* **Problem to work on**
With pictures left out, output exactly the lines from the line holding "Task: Click the" through the end of the data, both included.

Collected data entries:

★ ★ ★ ★

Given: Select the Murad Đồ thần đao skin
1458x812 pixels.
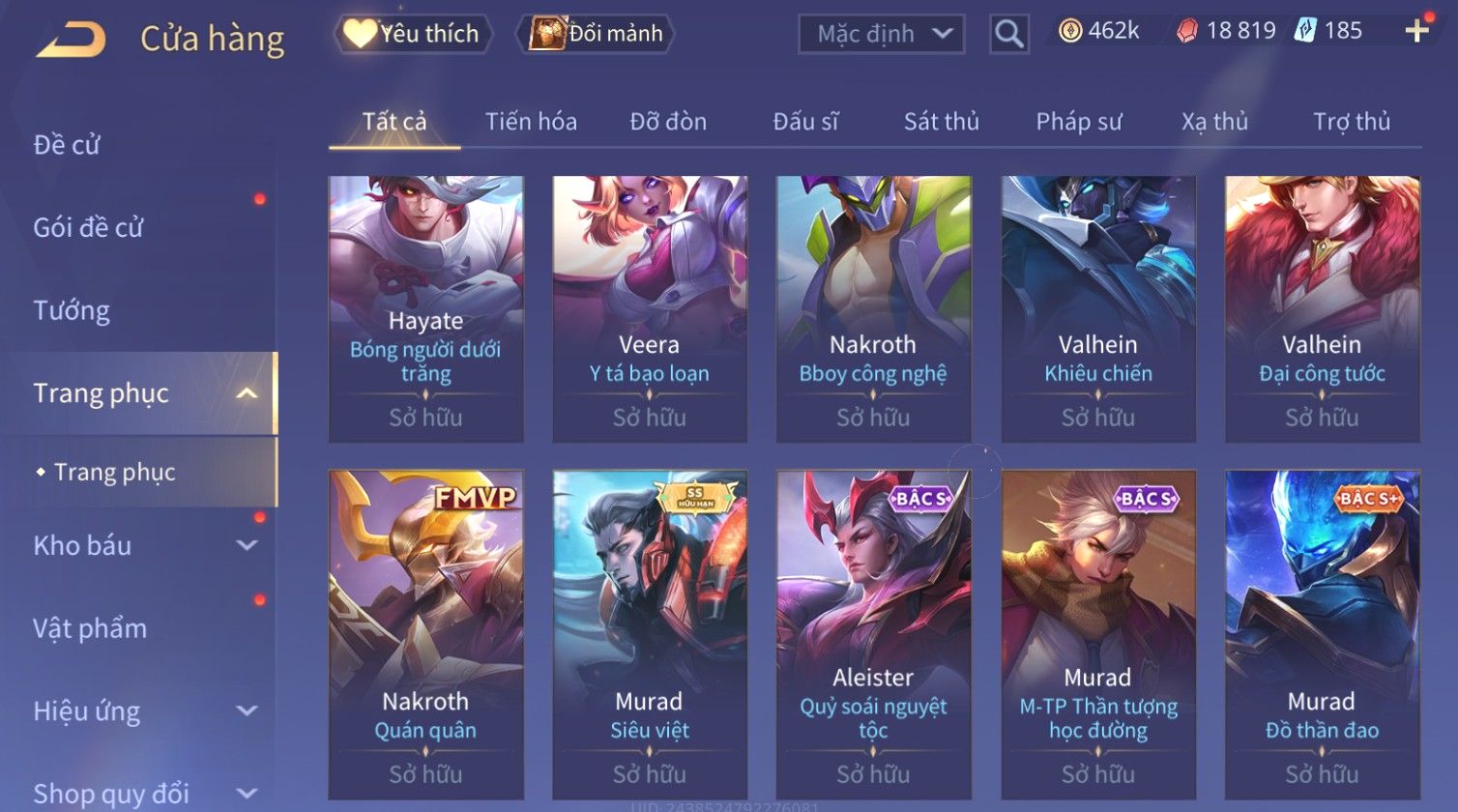Looking at the screenshot, I should click(1322, 634).
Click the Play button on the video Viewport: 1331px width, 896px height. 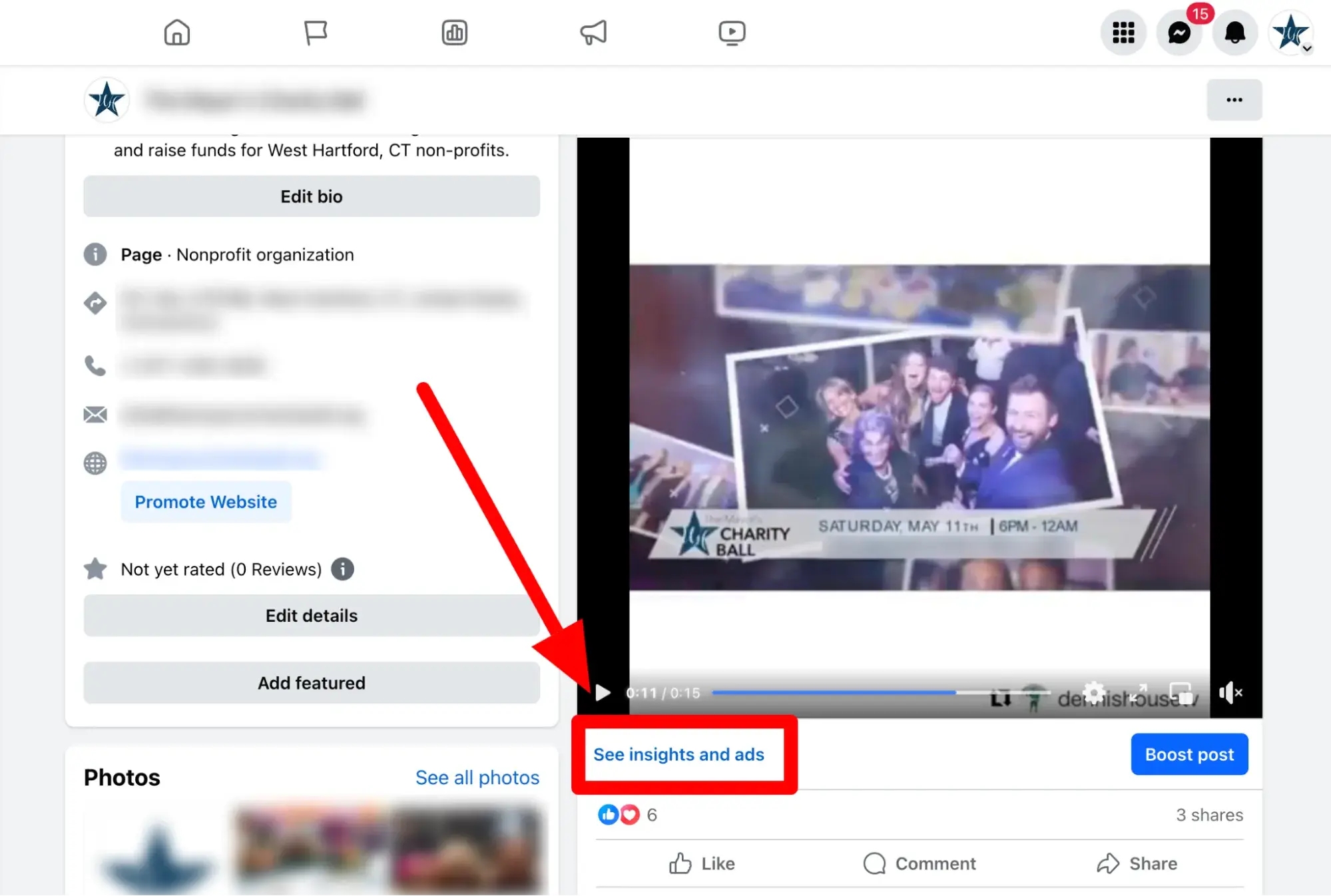click(601, 692)
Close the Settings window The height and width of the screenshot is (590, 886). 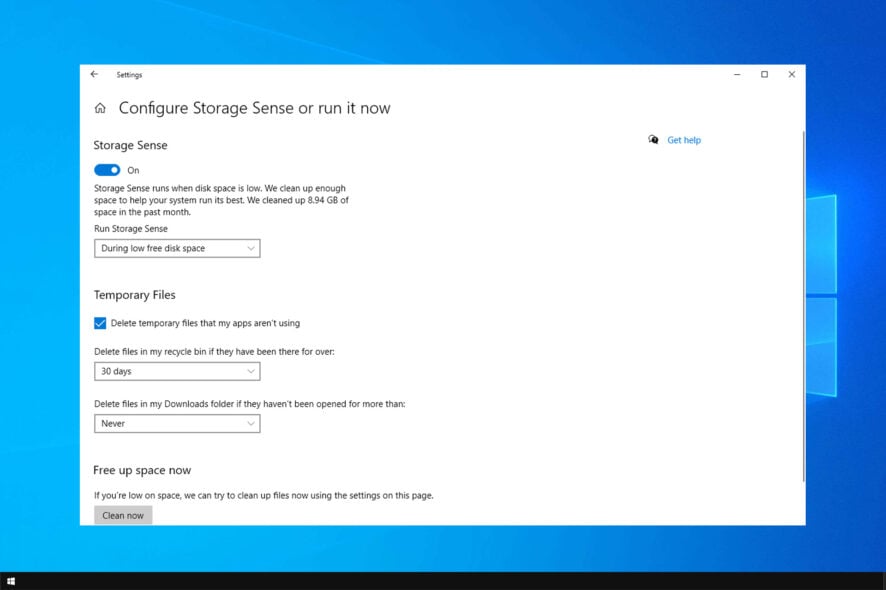tap(792, 74)
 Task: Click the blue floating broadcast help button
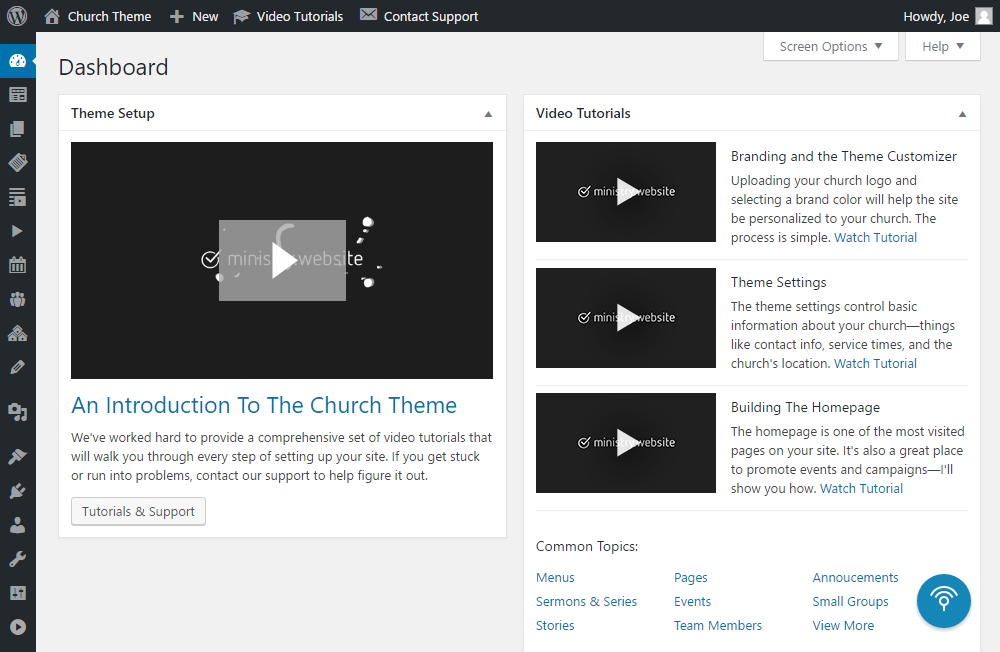point(943,600)
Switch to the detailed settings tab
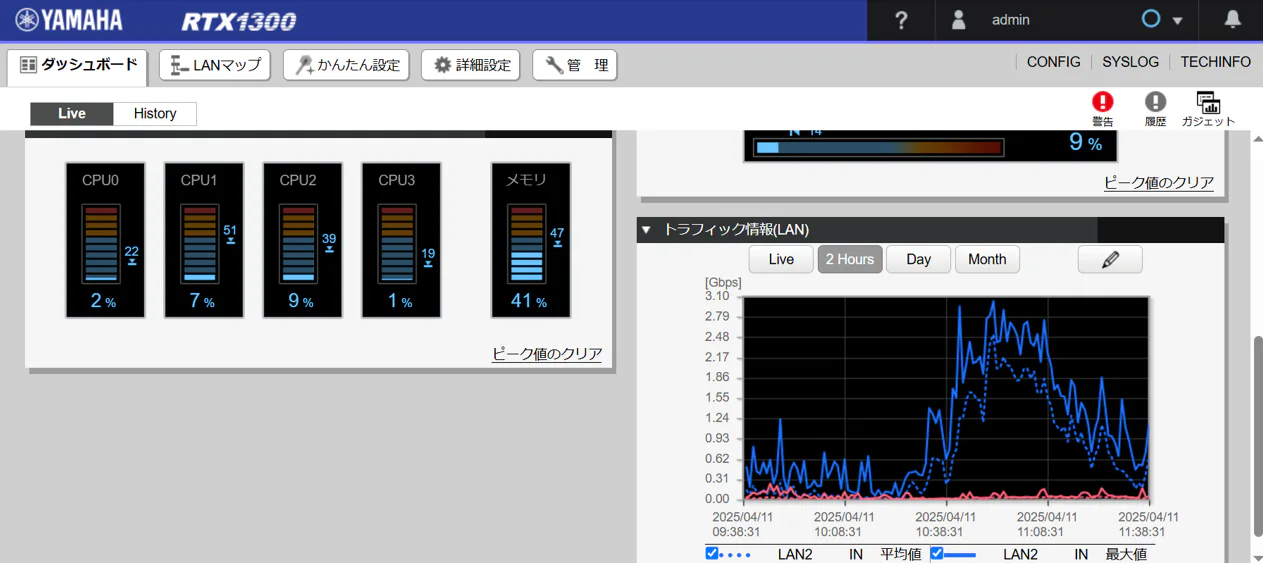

★ ★ ★ ★

* **Written answer**
 Task: Click the blue floating broadcast help button
point(943,600)
Switch to the detailed settings tab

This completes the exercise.